**TASK DIRECTIONS**. Print the lines below from the line with "You are a computer-use agent." to the line with "Given: Open the wrench settings menu icon" exactly, keeping both ends, and print no pictures.

Dataset records
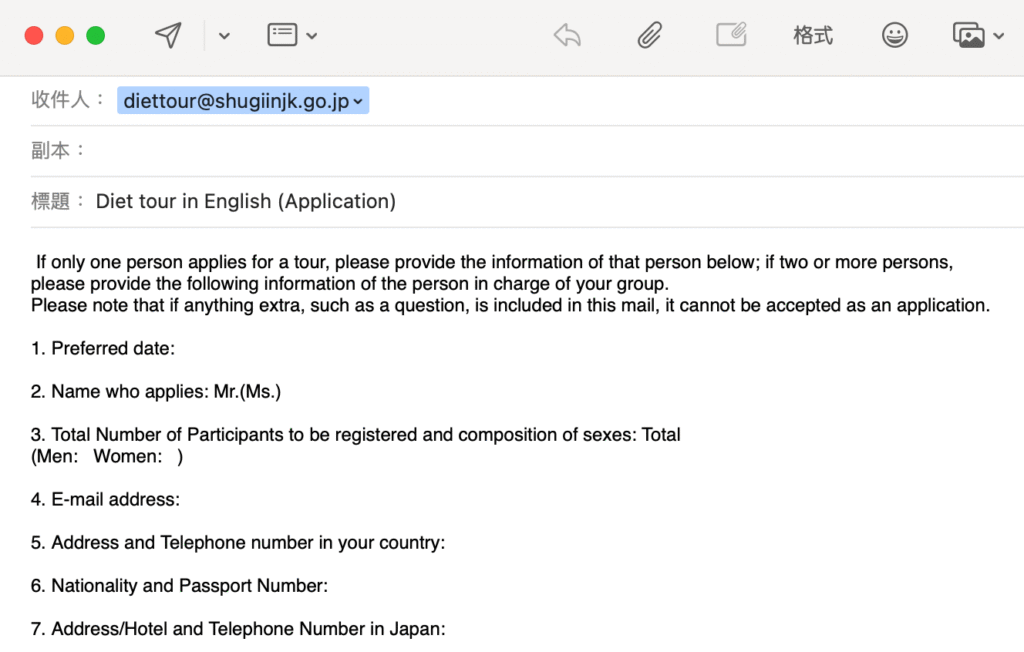Screen dimensions: 1024x652
Task: Click the red close window button
Action: pyautogui.click(x=34, y=36)
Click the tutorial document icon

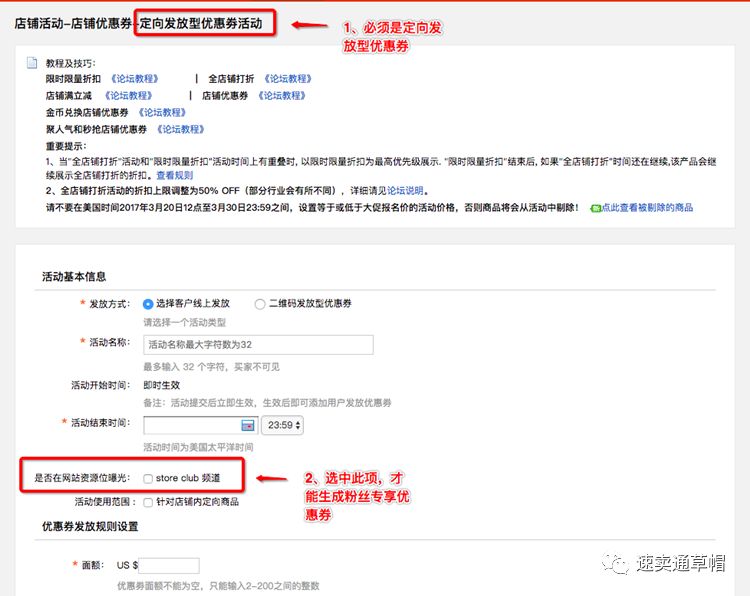click(x=32, y=64)
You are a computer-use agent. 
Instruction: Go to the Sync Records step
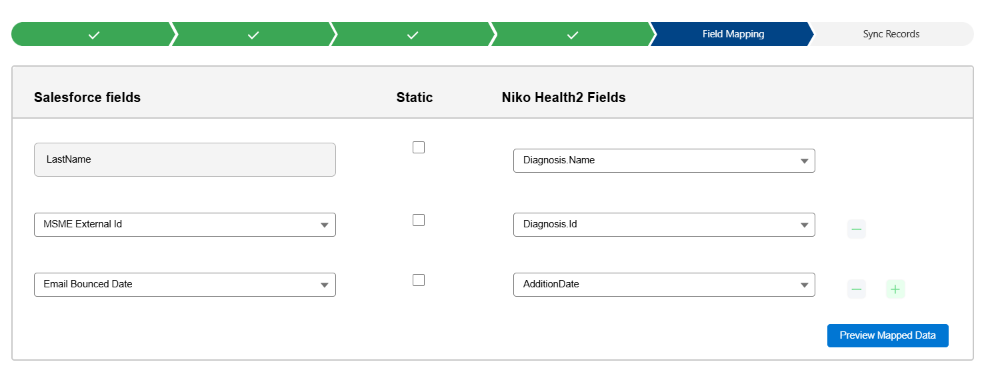point(891,34)
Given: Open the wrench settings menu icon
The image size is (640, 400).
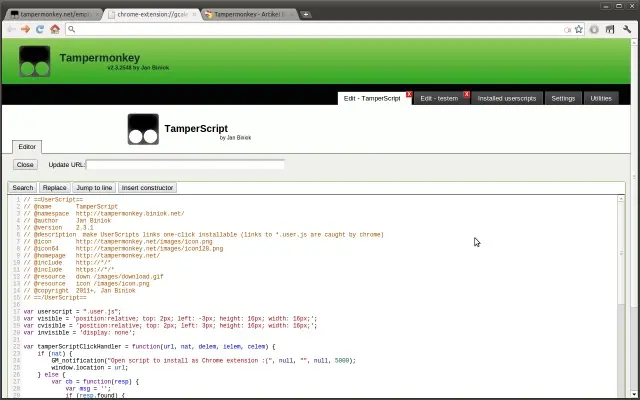Looking at the screenshot, I should pos(627,29).
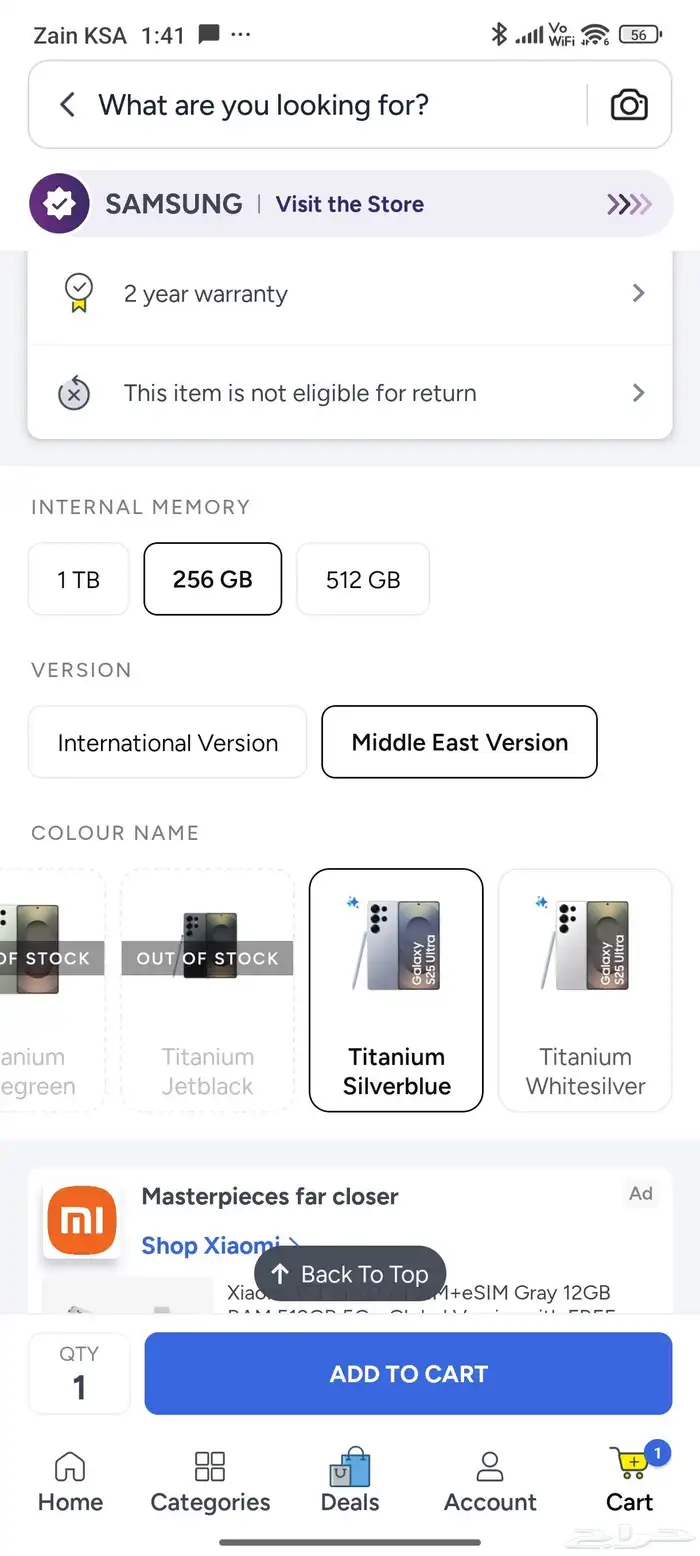Tap the Samsung verified badge icon
The height and width of the screenshot is (1556, 700).
pyautogui.click(x=59, y=204)
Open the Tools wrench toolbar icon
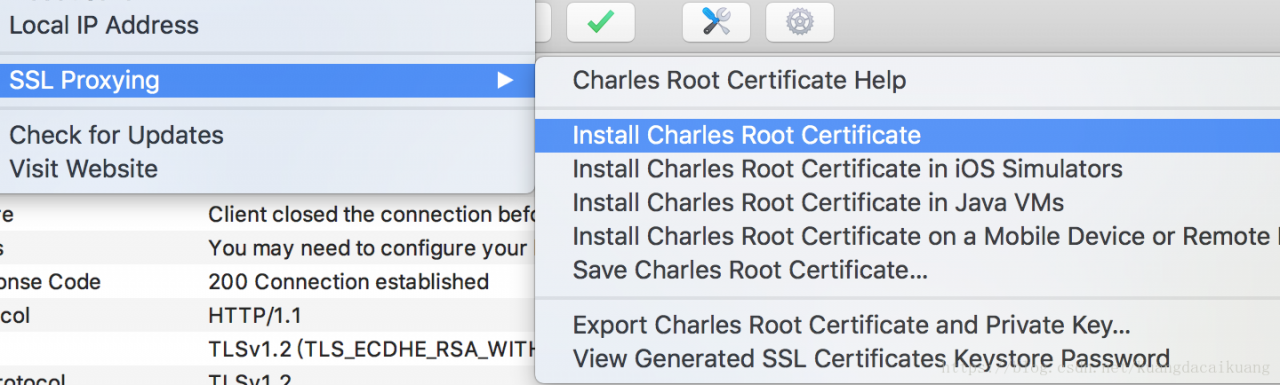 pos(716,22)
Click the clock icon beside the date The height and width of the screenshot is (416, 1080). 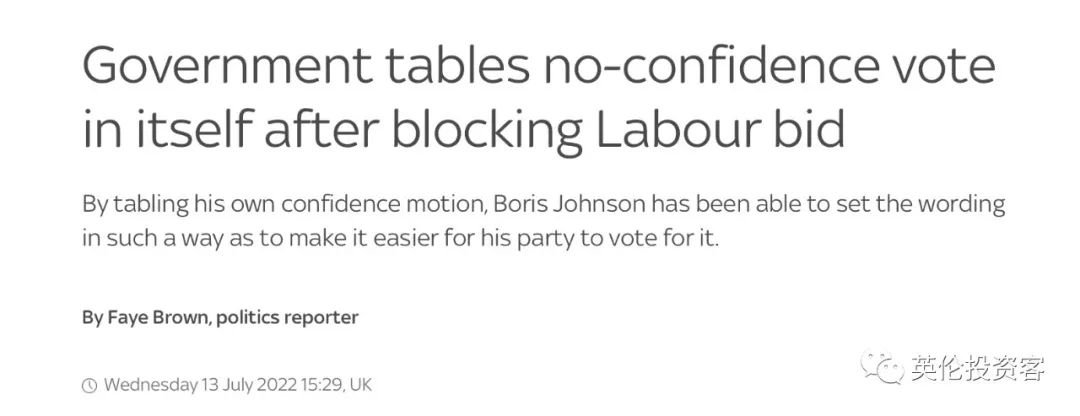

**FINAL ANSWER**.
You are a computer-use agent. 
Instruction: Go to the Sync Records step
point(891,34)
Given: Open the wrench settings menu icon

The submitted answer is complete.